Stored dataset items
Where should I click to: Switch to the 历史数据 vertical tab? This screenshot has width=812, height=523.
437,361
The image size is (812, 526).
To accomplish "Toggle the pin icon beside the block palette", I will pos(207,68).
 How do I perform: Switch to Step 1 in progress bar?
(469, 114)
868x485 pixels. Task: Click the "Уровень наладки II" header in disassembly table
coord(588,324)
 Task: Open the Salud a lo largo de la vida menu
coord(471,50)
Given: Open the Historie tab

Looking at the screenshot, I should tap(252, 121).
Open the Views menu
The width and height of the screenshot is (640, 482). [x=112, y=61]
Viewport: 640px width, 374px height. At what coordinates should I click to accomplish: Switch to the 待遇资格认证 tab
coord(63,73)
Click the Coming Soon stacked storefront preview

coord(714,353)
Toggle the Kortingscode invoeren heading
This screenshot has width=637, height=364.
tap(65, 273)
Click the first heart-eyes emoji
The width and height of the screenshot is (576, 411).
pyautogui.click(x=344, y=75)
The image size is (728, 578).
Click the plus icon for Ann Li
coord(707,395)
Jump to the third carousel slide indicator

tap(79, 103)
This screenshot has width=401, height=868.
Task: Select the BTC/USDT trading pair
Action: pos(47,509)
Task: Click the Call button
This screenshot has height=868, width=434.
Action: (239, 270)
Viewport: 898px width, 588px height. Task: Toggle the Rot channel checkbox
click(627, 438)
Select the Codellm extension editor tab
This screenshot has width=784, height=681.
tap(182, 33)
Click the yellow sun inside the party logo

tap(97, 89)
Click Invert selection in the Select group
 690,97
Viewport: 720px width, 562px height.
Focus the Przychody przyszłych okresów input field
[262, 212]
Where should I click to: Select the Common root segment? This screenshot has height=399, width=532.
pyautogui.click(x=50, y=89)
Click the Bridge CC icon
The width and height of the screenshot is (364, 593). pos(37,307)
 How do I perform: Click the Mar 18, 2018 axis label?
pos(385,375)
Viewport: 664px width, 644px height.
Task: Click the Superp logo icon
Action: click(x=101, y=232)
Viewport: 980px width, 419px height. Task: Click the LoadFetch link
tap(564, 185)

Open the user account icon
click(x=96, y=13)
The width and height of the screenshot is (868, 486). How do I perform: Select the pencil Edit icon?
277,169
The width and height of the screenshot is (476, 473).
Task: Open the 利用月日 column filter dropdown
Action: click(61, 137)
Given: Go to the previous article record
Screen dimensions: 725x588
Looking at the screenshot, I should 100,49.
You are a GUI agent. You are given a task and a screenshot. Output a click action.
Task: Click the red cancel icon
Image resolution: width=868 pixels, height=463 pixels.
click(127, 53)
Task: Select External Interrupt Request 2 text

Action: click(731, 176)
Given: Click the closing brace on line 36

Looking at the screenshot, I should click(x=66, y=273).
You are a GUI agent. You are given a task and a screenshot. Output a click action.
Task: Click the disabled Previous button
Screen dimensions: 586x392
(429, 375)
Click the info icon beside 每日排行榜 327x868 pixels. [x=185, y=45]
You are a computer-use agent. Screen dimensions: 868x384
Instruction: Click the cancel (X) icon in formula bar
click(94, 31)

### What you have to do:
Retype, exactly as shown, the lines from the one with "Task: Click the disabled Previous button" through the end of the records.

### Problem solution:
Task: Click the disabled Previous button
Screen dimensions: 586x392
(429, 375)
Click the info icon beside 每日排行榜 327x868 pixels. [x=185, y=45]
You are a computer-use agent. Screen dimensions: 868x384
Instruction: Click the cancel (X) icon in formula bar
click(94, 31)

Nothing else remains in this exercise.